Me lo imagino, claro. Yo también lo viví. También era fea en un país de reinas de belleza. Tenía el cabello rizado e incontrolable, piel pálida y pecosa, rodillas huesudas, el cuerpo sin curvas. Lo fui la mayor parte de mi vida y me tuve que enfrentar a un tipo de prejuicio difícil de explicar y sobrellevar. De un estigma que te acompaña a todas partes, que te deja una huella indeleble, que se convierte en cicatriz. No es fácil sobrevivir a las risitas, a las burlas. A la presión. Al “debes verte bonita”, al “lástima que eres así de fea”. A la marginación social, a la humillación sutil. A las miradas críticas. Al temor del prejuicio. Al dolor de ser tú misma.

— Cuando crecí, hice de todo por bajar de peso. No hubo dieta que no hiciera — prosigue. Toma una bocanada de aire, sacude la cabeza — ejercicios, tratamientos. ¡Chica, pero no bajaba de peso! era como una gran broma cósmica. Obsesionada por la celulitis, las estrías. A toda hora, por todo. Si llevas pantalones porque se te ven los muslos gruesos. Si llevas faldas porque alguien te verá las piernas pálidas. Y así, cientos de cosas. Pasa y pasa y crees que eso es normal. Que de verdad hay algo feo y desagradable en tu cuerpo que debes erradicar.

Mientras la escucho, se le cierra la garganta con un nudo seco, amargo y muy viejo. A mí también me pasó. También sufrí ese acoso silencioso. El de mirarte en el espejo con ojos duros, de apretar la piel con una furia lenta y angustiosa. ¿Por qué me veo así? ¿Por qué no puedo ser otra? Me recuerdo de adolescente, tan preocupada que apenas podía soportarlo, apretando la piel de mi cintura, mirando con furia las rodillas nudosas, decepcionada por el tamaño de mis senos. ¿Por qué no puedo ser bonita? ¿Por qué no puedo ser bella?
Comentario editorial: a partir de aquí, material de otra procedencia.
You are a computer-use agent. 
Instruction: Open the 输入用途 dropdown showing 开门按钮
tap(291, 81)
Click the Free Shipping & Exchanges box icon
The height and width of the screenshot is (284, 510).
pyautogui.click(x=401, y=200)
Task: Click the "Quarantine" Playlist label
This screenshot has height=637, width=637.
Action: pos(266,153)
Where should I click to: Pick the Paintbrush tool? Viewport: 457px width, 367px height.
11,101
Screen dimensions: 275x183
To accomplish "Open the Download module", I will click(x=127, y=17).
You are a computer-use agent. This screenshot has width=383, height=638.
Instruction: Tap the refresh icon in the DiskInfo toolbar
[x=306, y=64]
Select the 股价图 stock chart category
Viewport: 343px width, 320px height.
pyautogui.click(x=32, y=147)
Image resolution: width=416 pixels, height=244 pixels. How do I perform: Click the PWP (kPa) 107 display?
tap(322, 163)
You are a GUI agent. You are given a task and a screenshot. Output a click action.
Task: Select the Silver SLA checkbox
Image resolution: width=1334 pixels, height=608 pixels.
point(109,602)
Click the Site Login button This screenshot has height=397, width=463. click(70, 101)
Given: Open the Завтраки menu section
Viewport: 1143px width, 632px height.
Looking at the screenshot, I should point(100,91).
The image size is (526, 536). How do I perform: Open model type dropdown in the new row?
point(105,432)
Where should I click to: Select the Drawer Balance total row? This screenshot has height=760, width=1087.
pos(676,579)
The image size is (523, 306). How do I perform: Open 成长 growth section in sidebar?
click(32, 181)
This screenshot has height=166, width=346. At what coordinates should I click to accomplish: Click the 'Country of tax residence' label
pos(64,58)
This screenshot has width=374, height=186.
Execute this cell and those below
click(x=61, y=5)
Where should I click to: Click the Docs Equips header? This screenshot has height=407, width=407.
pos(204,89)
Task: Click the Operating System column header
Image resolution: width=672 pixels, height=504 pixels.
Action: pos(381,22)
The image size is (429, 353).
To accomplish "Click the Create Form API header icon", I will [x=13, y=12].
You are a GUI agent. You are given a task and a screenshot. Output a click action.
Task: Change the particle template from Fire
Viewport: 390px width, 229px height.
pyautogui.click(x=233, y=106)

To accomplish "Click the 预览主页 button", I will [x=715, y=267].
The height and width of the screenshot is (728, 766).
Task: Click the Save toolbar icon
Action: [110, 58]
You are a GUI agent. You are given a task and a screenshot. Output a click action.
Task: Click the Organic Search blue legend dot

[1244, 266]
Porque se trata de una enorme y profunda decepción. De ti misma, de tu aspecto físico, pero sobre todo, de algo incontrolable y borroso que no comprendes bien. Ese “algo” que te hace bajita, gorda o flaca, con piel grasosa o muy seca. Con ese elemento que no te permite encajar, que te hace sentir poca cosa. Esa mirada tan cruel hacia ti misma. Nunca te perdonas, nunca te miras más allá del prejuicio. Nunca haces otra cosa que sentir rencor por el cuerpo que no obedece, por la imagen que no aceptas.

— Cuando estuve anoréxica fue como el cielo — mi amiga ya no sonríe. Parece hundida, aplastada. Devastada por un secreto vergonzoso — ¡En serio! ¿Lo puedes creer? me estaba matando, me estaba muriendo. Nunca me sentí peor. Pero era bella. Bella para ponerme los pantalones y vestidos que siempre soñé, para que me admiraran los mismos que me criticaban. ¡Ya no era la gorda! Era la mujer que quería ser. Una mujer venezolana.

No sé qué responder a eso, como consolarla. Porque nunca pude hacerlo conmigo misma. Me llevó mucho tiempo dedicarme una palabra amable. Aceptar que está bien no tener pechos enormes, cintura pequeña, trasero perfecto. Que está bien y puedo hacerlo, llevar el cabello sin peinar, el rostro sin maquillaje. Que puedo aspirar a ser bella a mi manera, bajo mis propios términos. Que la belleza es un concepto voluble, a medio camino, siempre a punto de construirse. Que la belleza es una opinión, una mirada, una perspectiva. Que la belleza son tantas cosas que la manera como luces sólo es una parte de un todo complejo, profundo y difícil de definir.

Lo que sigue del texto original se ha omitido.